Exercise:
Your answer should be one number, the count of lines in the records that carry the string "computer".

══ Provided information ══

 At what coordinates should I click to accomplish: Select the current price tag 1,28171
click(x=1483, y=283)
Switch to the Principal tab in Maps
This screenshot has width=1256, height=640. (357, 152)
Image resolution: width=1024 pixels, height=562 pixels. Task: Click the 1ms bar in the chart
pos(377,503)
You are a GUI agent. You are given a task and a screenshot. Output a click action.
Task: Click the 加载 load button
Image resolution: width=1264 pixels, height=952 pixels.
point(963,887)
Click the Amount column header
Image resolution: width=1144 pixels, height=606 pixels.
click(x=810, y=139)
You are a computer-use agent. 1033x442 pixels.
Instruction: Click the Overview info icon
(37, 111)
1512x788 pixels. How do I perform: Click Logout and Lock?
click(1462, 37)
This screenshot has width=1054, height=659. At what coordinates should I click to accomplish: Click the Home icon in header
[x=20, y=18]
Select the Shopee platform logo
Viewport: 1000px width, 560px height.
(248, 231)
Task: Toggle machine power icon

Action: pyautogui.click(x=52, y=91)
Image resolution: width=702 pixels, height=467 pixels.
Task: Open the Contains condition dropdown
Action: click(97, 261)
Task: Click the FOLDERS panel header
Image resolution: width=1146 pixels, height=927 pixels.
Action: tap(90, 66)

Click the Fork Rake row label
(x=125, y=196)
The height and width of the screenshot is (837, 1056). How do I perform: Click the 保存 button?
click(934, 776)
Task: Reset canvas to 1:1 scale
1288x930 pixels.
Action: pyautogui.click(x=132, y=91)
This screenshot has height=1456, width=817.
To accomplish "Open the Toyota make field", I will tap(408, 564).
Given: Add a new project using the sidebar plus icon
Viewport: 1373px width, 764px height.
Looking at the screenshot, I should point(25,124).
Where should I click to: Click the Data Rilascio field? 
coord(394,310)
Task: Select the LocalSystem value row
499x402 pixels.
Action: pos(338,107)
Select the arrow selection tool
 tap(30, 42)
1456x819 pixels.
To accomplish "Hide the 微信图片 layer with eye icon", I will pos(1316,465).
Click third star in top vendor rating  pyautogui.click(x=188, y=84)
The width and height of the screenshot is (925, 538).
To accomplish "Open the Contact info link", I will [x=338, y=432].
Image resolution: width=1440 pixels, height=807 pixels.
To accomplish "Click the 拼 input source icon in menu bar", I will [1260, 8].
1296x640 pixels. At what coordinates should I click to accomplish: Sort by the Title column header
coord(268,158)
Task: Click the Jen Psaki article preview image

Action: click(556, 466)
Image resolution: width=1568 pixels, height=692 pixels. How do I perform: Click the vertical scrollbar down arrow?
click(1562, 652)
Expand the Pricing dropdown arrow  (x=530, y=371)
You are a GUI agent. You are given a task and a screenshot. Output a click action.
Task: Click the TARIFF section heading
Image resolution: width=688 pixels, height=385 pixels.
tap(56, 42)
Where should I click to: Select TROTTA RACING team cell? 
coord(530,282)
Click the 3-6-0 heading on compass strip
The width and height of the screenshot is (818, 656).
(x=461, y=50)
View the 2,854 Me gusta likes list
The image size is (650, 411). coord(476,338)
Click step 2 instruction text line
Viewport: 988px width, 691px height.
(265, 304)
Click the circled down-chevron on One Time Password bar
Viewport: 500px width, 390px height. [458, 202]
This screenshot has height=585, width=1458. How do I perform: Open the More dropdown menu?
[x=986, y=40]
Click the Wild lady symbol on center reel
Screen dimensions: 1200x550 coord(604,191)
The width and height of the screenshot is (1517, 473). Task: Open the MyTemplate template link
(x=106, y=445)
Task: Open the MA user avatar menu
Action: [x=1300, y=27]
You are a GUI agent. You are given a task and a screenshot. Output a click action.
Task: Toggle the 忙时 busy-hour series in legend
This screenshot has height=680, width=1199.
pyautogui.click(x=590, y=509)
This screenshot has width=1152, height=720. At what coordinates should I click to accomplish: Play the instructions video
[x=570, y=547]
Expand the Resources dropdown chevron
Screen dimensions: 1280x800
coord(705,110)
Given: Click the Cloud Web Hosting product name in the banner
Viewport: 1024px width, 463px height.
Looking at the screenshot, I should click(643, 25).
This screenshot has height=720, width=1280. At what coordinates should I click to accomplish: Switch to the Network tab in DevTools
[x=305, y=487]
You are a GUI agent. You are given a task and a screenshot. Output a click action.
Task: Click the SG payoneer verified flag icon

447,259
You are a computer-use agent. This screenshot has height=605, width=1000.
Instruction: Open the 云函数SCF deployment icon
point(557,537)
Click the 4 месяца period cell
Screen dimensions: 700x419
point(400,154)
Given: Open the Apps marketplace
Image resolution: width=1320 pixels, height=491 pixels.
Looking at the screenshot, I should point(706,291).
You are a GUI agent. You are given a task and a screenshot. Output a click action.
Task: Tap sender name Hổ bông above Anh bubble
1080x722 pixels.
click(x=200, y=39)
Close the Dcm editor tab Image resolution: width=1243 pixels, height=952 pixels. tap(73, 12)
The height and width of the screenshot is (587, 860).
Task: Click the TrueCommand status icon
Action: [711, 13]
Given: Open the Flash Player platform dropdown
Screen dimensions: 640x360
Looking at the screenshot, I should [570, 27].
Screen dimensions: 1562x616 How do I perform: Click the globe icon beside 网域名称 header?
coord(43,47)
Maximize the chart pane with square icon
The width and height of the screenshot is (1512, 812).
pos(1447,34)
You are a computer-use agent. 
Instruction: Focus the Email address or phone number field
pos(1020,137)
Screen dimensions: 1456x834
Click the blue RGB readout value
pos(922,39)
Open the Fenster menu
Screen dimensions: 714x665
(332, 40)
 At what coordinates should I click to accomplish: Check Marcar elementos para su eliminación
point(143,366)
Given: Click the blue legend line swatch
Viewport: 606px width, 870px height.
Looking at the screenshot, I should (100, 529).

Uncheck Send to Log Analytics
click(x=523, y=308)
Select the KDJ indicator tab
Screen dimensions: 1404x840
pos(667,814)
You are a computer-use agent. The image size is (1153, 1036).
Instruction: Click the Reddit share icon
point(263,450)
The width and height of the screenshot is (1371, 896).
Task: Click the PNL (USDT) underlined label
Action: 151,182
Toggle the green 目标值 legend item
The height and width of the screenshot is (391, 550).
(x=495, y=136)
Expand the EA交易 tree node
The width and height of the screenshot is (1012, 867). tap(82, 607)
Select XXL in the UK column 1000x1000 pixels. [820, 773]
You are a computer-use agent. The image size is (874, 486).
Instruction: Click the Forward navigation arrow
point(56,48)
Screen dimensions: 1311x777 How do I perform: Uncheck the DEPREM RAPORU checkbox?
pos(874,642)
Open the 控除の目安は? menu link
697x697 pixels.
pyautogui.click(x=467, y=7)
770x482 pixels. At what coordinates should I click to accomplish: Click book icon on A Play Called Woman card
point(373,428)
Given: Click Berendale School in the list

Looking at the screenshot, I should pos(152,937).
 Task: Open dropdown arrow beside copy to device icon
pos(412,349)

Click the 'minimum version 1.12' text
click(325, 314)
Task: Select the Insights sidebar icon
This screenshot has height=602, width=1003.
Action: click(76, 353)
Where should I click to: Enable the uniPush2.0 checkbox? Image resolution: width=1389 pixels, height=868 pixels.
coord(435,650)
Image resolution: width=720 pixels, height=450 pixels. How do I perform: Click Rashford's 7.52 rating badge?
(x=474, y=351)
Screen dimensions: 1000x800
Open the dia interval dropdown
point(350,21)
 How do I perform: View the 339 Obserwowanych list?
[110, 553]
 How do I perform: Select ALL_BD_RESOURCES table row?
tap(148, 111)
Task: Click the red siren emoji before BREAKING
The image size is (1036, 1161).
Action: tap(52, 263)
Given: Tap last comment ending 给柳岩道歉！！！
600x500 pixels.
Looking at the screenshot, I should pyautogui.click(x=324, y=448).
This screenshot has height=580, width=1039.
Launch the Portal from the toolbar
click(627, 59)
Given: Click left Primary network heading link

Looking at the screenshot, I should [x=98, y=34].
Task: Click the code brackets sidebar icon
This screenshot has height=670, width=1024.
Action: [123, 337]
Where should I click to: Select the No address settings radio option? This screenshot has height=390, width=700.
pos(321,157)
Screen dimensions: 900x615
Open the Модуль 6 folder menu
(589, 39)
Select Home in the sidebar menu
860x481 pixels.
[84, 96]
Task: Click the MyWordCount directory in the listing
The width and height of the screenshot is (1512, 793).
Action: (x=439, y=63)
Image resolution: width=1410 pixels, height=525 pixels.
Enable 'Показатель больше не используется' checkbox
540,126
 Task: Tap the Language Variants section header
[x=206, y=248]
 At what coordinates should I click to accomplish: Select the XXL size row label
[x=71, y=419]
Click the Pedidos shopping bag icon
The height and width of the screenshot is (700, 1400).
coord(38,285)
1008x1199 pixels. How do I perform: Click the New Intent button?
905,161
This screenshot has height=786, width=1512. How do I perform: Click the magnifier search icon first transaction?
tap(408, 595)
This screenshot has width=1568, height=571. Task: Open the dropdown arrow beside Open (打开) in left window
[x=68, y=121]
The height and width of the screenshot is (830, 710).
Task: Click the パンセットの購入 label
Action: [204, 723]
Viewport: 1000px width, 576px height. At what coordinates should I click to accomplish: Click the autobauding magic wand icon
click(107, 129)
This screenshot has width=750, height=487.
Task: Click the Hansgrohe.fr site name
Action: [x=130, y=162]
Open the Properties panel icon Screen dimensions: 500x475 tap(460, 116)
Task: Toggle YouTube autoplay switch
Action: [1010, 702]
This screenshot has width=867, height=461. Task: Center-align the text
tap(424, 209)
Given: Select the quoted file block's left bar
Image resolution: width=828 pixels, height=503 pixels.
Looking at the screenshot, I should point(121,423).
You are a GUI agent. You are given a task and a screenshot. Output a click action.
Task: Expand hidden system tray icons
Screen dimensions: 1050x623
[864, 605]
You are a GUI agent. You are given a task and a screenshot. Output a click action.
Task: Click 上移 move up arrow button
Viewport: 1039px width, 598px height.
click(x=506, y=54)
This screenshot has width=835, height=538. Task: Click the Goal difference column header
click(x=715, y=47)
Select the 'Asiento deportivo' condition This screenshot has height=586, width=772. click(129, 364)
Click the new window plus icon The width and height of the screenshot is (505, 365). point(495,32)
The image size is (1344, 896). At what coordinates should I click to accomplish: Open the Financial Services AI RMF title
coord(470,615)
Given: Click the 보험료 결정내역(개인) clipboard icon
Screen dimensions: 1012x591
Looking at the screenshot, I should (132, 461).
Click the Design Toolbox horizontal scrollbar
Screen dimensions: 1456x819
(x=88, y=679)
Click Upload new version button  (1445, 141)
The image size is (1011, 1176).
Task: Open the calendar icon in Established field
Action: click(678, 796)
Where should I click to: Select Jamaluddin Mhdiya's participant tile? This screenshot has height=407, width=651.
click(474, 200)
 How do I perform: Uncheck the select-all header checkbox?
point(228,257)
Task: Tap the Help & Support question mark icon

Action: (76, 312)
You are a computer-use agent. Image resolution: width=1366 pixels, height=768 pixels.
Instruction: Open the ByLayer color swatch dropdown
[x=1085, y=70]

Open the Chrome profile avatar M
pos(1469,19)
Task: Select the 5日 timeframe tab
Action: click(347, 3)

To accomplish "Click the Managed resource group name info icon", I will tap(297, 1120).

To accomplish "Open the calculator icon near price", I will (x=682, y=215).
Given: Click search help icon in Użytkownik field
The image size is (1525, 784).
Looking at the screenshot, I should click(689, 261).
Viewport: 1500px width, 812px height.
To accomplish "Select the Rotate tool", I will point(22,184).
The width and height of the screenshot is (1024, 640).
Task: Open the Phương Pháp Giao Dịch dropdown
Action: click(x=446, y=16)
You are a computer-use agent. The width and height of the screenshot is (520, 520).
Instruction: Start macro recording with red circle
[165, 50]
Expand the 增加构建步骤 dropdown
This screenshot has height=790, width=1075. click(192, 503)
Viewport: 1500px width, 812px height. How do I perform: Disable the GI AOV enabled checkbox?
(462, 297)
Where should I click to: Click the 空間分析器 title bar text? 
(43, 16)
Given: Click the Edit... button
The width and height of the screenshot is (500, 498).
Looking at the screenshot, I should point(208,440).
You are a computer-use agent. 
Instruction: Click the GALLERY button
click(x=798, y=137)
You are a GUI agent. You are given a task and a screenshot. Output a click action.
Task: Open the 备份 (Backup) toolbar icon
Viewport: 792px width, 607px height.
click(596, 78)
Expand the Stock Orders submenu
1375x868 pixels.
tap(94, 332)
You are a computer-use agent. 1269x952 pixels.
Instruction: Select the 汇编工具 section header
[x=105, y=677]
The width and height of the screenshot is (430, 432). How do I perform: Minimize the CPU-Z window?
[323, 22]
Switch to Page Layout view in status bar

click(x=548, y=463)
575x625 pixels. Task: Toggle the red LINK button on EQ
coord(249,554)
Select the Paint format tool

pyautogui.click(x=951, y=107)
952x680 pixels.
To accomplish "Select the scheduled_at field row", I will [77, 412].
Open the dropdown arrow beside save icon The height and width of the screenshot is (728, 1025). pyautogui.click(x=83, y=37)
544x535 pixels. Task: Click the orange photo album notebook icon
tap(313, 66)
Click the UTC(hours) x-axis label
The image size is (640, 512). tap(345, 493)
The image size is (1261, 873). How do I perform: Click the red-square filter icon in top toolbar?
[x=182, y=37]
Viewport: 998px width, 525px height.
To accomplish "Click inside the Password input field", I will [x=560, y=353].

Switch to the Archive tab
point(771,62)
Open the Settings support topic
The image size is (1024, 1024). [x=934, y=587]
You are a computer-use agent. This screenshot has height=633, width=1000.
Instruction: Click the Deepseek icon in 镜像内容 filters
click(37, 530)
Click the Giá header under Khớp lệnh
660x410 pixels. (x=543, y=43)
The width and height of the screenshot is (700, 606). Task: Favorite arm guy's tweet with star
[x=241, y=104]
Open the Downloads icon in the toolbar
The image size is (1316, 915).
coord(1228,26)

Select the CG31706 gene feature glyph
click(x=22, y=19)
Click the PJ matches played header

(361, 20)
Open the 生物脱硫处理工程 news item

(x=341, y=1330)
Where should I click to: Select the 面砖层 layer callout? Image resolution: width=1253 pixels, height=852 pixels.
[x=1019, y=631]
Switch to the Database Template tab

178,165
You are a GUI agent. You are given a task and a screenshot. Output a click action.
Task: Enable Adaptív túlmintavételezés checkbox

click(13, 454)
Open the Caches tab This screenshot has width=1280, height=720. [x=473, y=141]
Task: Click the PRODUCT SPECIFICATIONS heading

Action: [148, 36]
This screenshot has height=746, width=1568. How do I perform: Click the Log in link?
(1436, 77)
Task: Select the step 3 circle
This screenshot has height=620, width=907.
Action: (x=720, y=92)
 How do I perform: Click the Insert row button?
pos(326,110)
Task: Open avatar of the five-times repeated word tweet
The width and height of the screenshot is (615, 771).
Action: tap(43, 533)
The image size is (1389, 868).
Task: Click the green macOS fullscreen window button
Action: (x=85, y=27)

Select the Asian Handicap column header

═══

Exercise output:
10